Beginning with the line below that contains "[button] (756, 65)" and ending with the line that contains "Pixabay (133, 394)", copy every line exactly. Copy nothing else.
====== PROVIDED RECORDS
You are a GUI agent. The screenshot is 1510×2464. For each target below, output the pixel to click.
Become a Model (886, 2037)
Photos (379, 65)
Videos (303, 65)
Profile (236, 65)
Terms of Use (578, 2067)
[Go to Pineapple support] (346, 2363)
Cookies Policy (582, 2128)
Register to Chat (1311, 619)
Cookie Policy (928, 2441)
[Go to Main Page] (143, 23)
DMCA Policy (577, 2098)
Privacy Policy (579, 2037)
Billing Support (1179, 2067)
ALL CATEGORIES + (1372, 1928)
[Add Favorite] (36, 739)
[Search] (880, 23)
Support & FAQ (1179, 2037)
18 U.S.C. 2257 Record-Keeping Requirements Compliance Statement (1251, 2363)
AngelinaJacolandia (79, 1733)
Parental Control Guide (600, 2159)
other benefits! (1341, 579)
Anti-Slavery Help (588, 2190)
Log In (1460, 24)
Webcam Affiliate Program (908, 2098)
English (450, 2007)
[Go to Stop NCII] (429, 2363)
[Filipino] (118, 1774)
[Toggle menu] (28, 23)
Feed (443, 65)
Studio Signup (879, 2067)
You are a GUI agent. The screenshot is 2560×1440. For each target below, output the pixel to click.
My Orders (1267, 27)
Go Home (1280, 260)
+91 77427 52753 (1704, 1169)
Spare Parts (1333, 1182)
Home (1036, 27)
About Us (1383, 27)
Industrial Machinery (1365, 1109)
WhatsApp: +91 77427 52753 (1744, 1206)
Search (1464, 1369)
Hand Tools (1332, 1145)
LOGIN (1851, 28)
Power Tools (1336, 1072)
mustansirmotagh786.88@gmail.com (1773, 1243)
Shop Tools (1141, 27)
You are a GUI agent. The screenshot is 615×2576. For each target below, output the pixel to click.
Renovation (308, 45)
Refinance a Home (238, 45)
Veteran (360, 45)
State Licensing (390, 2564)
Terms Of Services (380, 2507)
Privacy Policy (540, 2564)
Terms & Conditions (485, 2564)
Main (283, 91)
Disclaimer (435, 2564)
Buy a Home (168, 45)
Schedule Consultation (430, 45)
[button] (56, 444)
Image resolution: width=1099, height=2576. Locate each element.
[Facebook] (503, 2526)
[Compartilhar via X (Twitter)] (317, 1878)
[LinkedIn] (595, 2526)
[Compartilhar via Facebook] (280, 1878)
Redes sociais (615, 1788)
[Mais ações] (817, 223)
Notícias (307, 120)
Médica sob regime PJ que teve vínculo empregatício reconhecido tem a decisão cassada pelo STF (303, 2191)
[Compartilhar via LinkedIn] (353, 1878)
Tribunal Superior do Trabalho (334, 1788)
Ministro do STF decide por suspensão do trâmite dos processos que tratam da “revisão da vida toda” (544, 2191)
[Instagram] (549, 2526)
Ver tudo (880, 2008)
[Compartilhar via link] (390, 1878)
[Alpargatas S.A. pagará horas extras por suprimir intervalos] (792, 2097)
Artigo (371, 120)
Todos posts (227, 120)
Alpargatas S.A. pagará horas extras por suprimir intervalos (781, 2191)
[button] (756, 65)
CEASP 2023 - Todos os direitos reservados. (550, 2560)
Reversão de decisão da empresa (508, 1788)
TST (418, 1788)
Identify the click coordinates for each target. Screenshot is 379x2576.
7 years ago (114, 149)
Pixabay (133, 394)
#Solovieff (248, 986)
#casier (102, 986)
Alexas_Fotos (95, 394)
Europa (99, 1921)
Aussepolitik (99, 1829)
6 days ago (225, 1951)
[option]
============
# TASK RESPONSE
[button] (756, 65)
CEASP 2023 - Todos os direitos reservados. (550, 2560)
Reversão de decisão da empresa (508, 1788)
TST (418, 1788)
Identify the click coordinates for each target. Screenshot is 379x2576.
7 years ago (114, 149)
Pixabay (133, 394)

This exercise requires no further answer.